*** Opening RECORDS FOR THE TASK ***
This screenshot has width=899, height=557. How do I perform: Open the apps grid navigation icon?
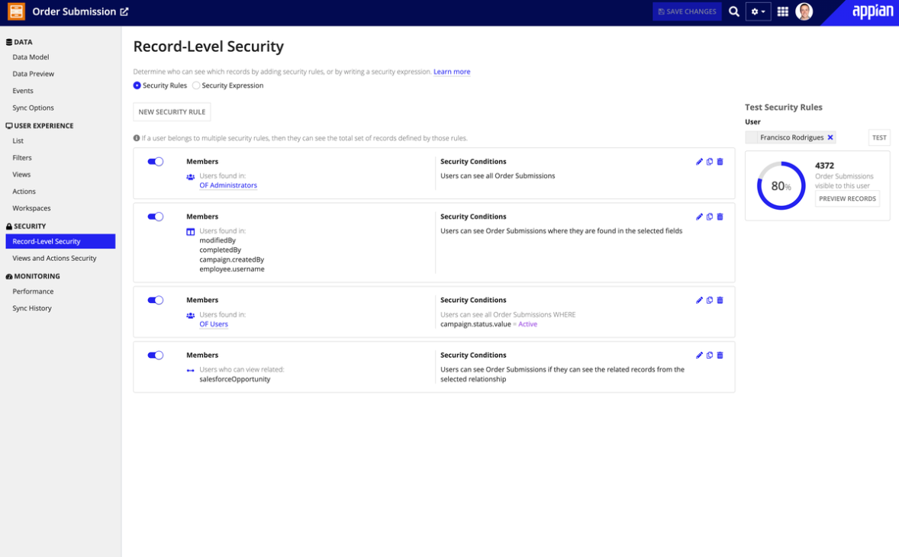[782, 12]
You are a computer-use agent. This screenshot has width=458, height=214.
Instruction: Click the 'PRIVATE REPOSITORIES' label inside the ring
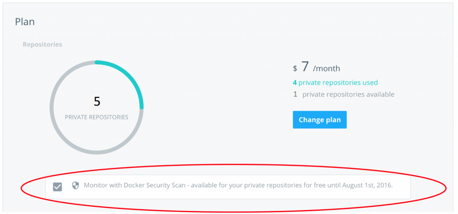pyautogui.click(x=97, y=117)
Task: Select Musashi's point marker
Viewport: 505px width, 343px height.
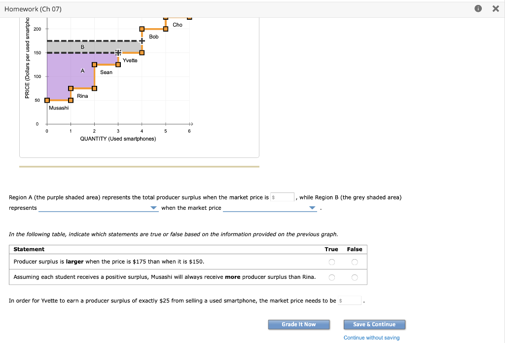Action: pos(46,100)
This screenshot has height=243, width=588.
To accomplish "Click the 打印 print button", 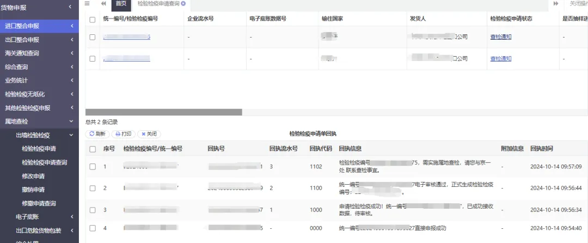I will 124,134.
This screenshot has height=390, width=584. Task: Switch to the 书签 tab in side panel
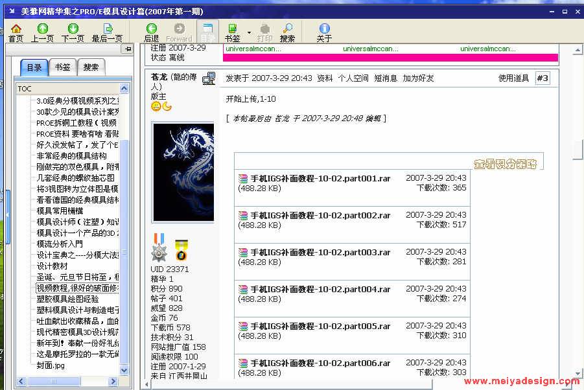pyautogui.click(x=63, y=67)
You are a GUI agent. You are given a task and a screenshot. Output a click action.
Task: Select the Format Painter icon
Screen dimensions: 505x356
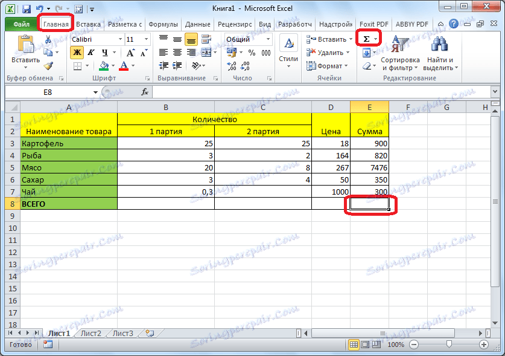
*** Closing RECORDS FOR THE TASK ***
## BRIEF:
Show all lines from the records above where the word "Select" occurs.

## OUTPUT OF THE TASK:
Task: Select Musashi's point marker
Task: Select the Format Painter icon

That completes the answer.